In modern medicine, despite what people might say about the human mind, once you are declared physically healthy, the mental aspect becomes a total eyeroll. I still didn’t feel well. I felt like my body was being compromised. I felt crazy. They allowed me to leave, and the record read “Panic Attack.” Nothing more, nothing less. I managed to drive myself back to my mother’s house in New Jersey that day, and I went to bed at 5pm.

I woke up the next morning with bruises along my back, extending to my rib cage, from attempting to physically force air into my lungs. I called my uncle who is a Psychiatrist and asked what I should do. “Get up and try to return to your normal schedule,” was his response. So I drove to my gym. I pedaled once on the elliptical machine and began to suffocate. I ran out of the gym. When I got back home, I attempted to climb the three steps leading back into my house. I couldn’t do it. I would begin to panic and couldn’t catch my breath. The months that followed during that Summer were probably the worst that I have experienced in recent memory.

Working in the music industry, staying in your home is not an option. I knew I had to leave, but couldn’t understand how I developed a fear of climbing stairs from this isolated incident that I still couldn’t define.

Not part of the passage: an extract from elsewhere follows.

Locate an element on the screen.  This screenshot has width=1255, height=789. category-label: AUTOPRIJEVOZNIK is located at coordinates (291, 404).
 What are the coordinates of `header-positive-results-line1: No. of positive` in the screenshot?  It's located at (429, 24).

I would call venues ahead of time to ask what floor the event was on. If there was no elevator, I wouldn’t go. I lost an insane amount of money that Summer based solely upon missed opportunities out of fear. I stopped seeing my friends. I had local safety zones in New Jersey and two or three locations in NYC that I could safely visit.

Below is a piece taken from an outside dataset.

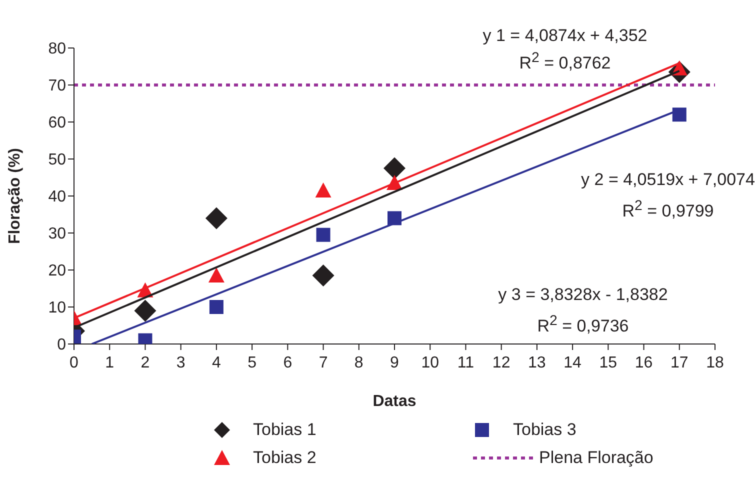  Describe the element at coordinates (544, 430) in the screenshot. I see `legend-label: Tobias 3` at that location.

I know now these were signs of Agoraphobia. I slipped into a mild depression. Because I am stubborn, I didn’t seek help. However, two months after the incident, my grandmother fell and broke her hip. As I stood there and saw her in her hospital bed, I knew I had to get my life back somehow. So I Googled and Googled some more. I was going to fight whatever conquered me and it was going to be by natural means.

My uncle advised I take an amino acid called 5HTP. When combined with a Vitamin B supplement and Folic Acid, it acts as a natural anti-depressant. I started meditating four times a day. I went to the gym with one album – Ellie Goulding’s Lights. Each song was a goal. I started with only being able to run through one song. By the beginning of September, I was able to complete the entire album on my run. Ellie was performing later that month, and the venue had four flights of stairs to climb. I bought my ticket. I could do this. The night of the show, I climbed those stairs without any hesitation. I knew my depression was gone, and I had beat it. On my own.

Today, I live on the fourth floor of an apartment building. Sometimes I take the stairs, sometimes I don’t. I still ask what floor people live on where an event is located. It’s a force of habit.

I can’t really explain what happened that day three years ago in June, and what it did to my life for almost 120 days. I was incredibly stressed in the days leading up to that one, and I was prone to panic attacks though never that severe. Doctors might attribute my “condition” to a form of Post Traumatic Stress Disorder coupled with Climacophobia – the fear of climbing. Add to that a mild case of Agoraphobia. Bottom line, I was sad. Very, very sad.

Depression can hit at any time. It can be a prison of your own making or something you simply can’t control. I chose to not seek a therapist or medication, but some don’t have that luxury. All that I can say is that the moment you get your life back, it’s more euphoric than anything you could ever be prescribed. And in the winding staircase called “my life,” that was the biggest step I had to take.

— Kathy Iandoli

Kathy Iandoli is a music writer/author, having penned for publications including Rolling Stone, VIBE, Billboard, The Source, Dazed & Confused, MTV, and MSN Music. She resides with her neuroses in the New York metropolitan area.